Dynamic Responses of Semi-Flexible Pavements Used for the Autonomous Rail Rapid Transit

Abstract

The application of a semi-flexible pavement (SFP) is an effective solution to solve the rutting problems of the autonomous rail rapid transit (ART) system. The service environment of an ART pavement is significantly different from that of the conventional pavement due to the large axle load and high tire pressure of ART vehicles. A test section was constructed in the Zhuzhou ART system and a tire–pavement coupling FE model was built to explore the distribution features of the dynamic responses as well as to optimize the material and structural design.
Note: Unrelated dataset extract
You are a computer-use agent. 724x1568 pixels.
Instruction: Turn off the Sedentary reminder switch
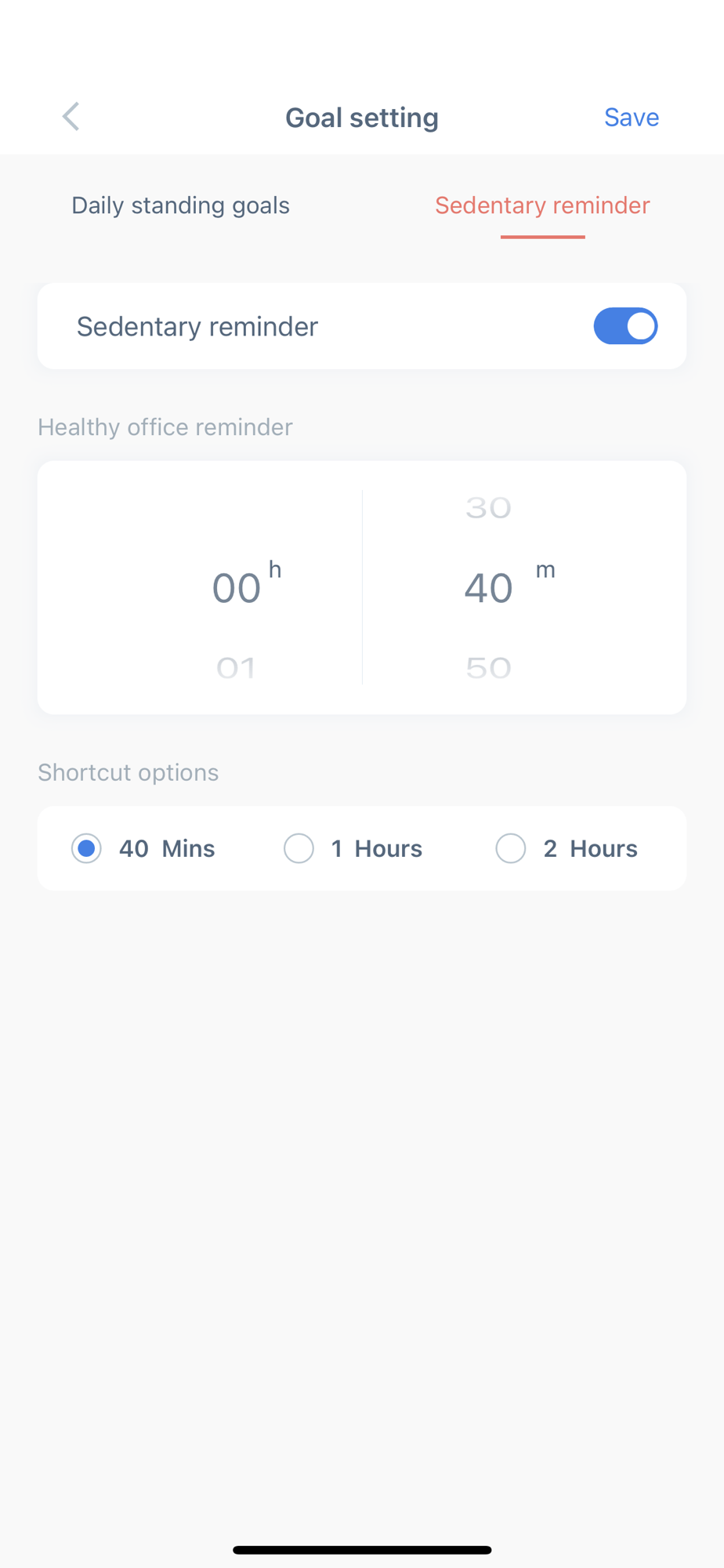(625, 326)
The tire–pavement coupling model was firstly verified by the field test data and then, utilizing the validated model, the parameter study was performed to analyze the influence of the vehicle operating state and pavement conditions. The simulation results show that the transverse tensile strain at the bottom of the SFP layer is dominant for the fatigue cracking of the pavement. Properly reducing the tire pressure can effectively improve the tensile environment at the bottom of the SFP layer. The action of the braking force may cause significant longitudinal tensile strains at the surface of the SFP layer and lead to transverse cracking of the semi-flexible ART pavement. The interlayer bonding between the SFP layer and the asphalt layer has significant influence on the amplitude and distribution of tensile stress at the bottom of the SFP layer. Moreover, to optimize the tensile environment of the semi-flexible ART pavement, the thickness of the SFP layer and the asphalt concrete layer cannot differ too much under the premise of meeting the requirements of rutting resistance performance.